### [Tarefa escrita 1]
Reescreva em forma de lista o parágrafo do texto sobre Raimundo Arruda Sobrinho que começa com "Raimundo afirma ter nascido". Mantenha seus fatos principais.
### [Tarefa escrita 2]
Retome o texto sobre Raimundo Arruda Sobrinho e escreva a continuação logo depois da última frase dele.

### [Trecho fornecido]
·····

Nem todo mundo que vive nas ruas pede esmolas ou faz pequenos trabalhos para sobreviver. Raimundo Arruda Sobrinho, por exemplo, passa o dia escrevendo.
Sua última obra, "O Condicionado", reúne oito pensamentos breves, perspicazes e bem-humorados, sobre temas tão variados quanto a origem do homem, a polícia, ciência e direito.
"O Condicionado" terá 45 exemplares, copiados a mão pelo autor, que faz uma "distribuição gratuita e perpétua" da brochura.
Raimundo vive nas ruas desde 77, quando começou a ouvir "vozes". Veste-se com trapos, usa uma barba enorme e um saco plástico como chapéu.
"Não tenho tempo de explanar agora porque estou assim", diz.
Raimundo afirma ter nascido em Piacá, Goiás. Chegou a São Paulo em 1961, com a intenção de estudar direito. Não conseguiu. Era vendedor de livros quando, em 77, teve um surto, tentou atirar contra as vozes que ouvia e passou a viver nas ruas.
Nos últimos dois anos tem sido visto na avenida Pedroso de Moraes (Alto de Pinheiros). Já morou nos Jardins e Morumbi.
Vive da ajuda de comerciantes e moradores das redondezas.
Raimundo tem 56 anos, embora diga não acreditar que estejamos em 1995. "Acredito que estamos muito além do ano 2000."

·····

### [Dados de origem]

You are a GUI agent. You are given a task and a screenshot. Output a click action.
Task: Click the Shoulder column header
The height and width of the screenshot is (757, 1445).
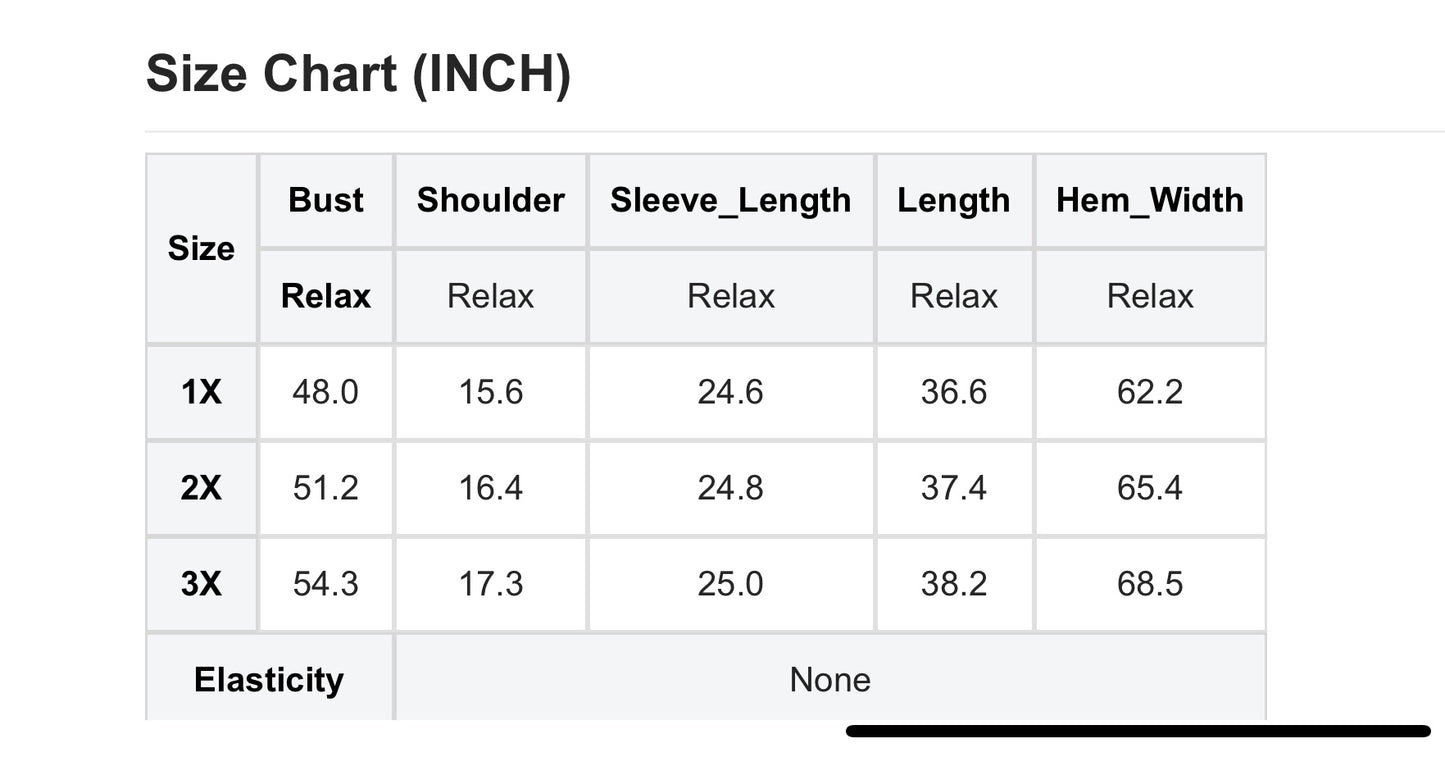point(491,200)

·····

### [Resultado da tarefa 1]
- Diz ter nascido em Piacá, Goiás.
- Chegou a São Paulo em 1961 para estudar direito, mas não conseguiu.
- Em 77, quando era vendedor de livros, teve um surto, tentou atirar contra as vozes que ouvia e passou a viver nas ruas.

### [Resultado da tarefa 2]
Irrita-se quando o repórter pergunta por que seu livro se chama "O Condicionado": "Vejo que o sr. não está preparado para me entrevistar". Depois, explica que foi agressivo porque uma vez um jornal o chamou de mendigo.
"A verdade dói. Se o sr. me cobrir de infâmia e eu estiver em paz comigo mesmo, o seu texto não vai me ferir. Eu não preciso passar por um detector de mentiras. A imprensa precisa."
Raimundo conclui com palavras ainda mais duras: "Minha selvageria e a sua irresponsabilidade verbal são equivalentes. Não dá para conversarmos".
Diante da cara de espanto do repórter, acrescenta: "O psiquiatra me programou para ficar agressivo com jornalistas. Só se deforma o que é bem informado, me disse uma voz. Eu sou uma pessoa delicada, programada pela psiquiatria".